Anche il Dottor Alberto Benussi, ha presentato un progetto per sviluppare – presso la Clinica Neurologica degli Spedali Civili di Brescia – un metodo unico non invasivo ed economico per identificare precocemente l’Alzheimer mediate la stimolazione magnetica transcranica (TMS) e – contemporaneamente – utilizzare la stimolazione transcranica a corrente alternata (tACS), una tecnica non invasiva che potrebbe rivelarsi come una nuova frontiera di trattamento, con lo scopo di risincronizzare i ritmi cerebrali e modulare senza effetti collaterali diverse funzioni cognitive, come la memoria. Grazie a queste nuove tecnologie, la speranza è quella di poter intervenire tempestivamente identificando precocemente la malattia di Alzheimer e trattando con successo i sintomi anche dalle fasi più precoci di malattia. Laureato in Medicina e Chirurgia presso l’Università degli Studi di Trieste con Specializzazione in Neurologia presso l’Università degli Studi di Brescia, svolge attualmente incarico di Neurologo clinico presso ASST Spedali Civili di Brescia ed è docente presso la Scuola di Specializzazione in Neurologia e presso l’Università degli Studi di Brescia.
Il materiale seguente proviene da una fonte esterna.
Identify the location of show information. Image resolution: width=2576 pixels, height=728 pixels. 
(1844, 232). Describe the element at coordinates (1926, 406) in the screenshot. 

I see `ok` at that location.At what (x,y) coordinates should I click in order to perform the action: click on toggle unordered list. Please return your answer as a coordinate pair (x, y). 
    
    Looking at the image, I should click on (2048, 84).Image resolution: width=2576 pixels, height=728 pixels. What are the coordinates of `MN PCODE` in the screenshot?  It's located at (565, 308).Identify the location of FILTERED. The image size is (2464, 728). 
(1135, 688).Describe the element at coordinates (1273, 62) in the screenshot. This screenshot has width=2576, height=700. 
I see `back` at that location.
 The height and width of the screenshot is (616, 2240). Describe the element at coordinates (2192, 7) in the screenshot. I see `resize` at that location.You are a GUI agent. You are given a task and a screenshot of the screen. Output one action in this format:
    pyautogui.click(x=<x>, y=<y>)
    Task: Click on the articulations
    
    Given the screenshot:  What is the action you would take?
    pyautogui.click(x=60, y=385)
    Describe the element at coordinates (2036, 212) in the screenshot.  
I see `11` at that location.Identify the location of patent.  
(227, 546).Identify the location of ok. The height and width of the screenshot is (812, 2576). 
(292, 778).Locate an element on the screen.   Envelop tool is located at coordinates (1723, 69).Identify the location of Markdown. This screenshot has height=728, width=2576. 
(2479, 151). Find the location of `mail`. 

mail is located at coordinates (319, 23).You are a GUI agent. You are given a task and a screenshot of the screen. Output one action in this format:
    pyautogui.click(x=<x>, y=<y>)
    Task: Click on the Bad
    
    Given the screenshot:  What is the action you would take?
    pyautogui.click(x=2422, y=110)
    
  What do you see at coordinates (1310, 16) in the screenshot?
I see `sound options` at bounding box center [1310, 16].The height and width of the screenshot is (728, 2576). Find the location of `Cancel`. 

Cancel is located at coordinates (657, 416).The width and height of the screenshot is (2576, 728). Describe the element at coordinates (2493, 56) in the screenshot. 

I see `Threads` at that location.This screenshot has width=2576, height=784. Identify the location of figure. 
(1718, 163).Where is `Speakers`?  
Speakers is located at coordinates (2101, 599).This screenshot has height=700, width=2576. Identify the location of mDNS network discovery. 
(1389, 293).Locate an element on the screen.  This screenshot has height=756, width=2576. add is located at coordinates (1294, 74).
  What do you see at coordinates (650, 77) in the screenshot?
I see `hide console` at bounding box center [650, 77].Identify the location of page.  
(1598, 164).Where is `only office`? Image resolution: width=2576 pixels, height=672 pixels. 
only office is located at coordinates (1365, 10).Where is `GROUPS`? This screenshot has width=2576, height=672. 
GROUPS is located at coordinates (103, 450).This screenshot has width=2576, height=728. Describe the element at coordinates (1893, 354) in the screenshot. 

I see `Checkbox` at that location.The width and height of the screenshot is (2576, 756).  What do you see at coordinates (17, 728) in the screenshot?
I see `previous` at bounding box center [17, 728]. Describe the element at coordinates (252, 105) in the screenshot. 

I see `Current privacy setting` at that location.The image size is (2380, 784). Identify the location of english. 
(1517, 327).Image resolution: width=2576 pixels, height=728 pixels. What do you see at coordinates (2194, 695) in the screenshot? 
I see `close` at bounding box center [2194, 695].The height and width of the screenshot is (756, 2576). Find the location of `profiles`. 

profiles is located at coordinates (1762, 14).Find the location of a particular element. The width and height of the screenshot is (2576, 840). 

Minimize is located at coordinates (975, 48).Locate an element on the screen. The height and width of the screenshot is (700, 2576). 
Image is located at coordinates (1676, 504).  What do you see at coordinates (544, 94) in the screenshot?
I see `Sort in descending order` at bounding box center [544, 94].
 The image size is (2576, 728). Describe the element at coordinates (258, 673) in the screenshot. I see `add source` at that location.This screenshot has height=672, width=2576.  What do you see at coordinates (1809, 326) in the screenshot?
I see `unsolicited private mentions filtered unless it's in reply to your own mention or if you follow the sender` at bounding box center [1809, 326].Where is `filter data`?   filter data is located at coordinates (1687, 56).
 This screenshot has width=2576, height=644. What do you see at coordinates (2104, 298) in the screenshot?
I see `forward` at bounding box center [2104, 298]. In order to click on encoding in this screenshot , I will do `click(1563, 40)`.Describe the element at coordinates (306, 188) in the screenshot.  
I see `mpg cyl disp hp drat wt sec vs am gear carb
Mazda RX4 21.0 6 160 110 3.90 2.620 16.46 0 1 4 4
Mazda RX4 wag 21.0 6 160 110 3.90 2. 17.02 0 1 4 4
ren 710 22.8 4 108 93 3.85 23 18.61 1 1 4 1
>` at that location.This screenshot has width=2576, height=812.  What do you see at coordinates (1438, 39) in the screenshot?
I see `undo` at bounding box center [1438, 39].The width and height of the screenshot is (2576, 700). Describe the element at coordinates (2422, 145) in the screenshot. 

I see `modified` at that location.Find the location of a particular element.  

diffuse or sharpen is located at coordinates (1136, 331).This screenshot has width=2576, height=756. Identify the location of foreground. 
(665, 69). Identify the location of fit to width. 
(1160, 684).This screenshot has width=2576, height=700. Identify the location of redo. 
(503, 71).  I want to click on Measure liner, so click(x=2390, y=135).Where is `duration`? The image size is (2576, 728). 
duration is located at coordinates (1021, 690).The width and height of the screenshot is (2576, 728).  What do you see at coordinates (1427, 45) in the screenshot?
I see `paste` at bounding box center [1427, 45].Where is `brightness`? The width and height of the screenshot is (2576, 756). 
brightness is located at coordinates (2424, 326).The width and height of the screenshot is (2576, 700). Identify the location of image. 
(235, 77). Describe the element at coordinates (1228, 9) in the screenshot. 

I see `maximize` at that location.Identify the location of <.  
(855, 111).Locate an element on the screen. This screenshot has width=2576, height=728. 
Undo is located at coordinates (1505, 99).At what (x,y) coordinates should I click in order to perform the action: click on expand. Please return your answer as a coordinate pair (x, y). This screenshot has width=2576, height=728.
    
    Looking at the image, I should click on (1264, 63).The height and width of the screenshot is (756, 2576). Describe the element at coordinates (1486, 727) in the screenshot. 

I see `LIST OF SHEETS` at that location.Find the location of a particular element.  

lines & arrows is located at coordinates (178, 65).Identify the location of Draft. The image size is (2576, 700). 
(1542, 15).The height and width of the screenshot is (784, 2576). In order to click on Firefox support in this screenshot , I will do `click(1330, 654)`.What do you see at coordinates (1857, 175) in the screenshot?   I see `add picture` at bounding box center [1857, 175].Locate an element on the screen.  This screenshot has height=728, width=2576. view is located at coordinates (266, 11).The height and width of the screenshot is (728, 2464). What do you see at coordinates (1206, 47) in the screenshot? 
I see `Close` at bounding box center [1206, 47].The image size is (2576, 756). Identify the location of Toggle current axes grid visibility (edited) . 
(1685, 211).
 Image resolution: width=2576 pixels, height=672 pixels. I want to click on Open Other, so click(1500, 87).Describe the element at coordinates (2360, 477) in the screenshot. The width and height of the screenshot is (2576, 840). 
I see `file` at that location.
La Dottoressa Silvia Paciotti, impegnata presso il Laboratorio di Neurochimica Clinica dell’Università degli Studi di Perugia, si prefigge, con il progetto PRIME di sviluppare e validare 5 nuovi possibili biomarcatori liquorali per la malattia di Alzheimer. Si tratta di molecole coinvolte nel metabolismo energetico, nella trasmissione sinaptica e nella regolazione della risposta immunitaria, tutti processi che risultano alterati nella malattia di Alzheimer e che quindi potrebbero fornire nuovi target molecolari per la comprensione dei meccanismi patogenetici alla base della malattia. Lo scopo finale del progetto è la costruzione di un pannello di nuovi marcatori per la malattia di Alzheimer da affiancare a quelli già utilizzati in diagnostica, ma che descrivano meglio i deficit nei metabolismi energetici, sinaptici e immunitari nelle diverse fasi della malattia. La Dottoressa Paciotti è laureata in Biotecnologie Farmaceutiche presso l’Università di Perugia dove ha conseguito anche il Dottorato in Biologia e Biotecnologia Molecolare.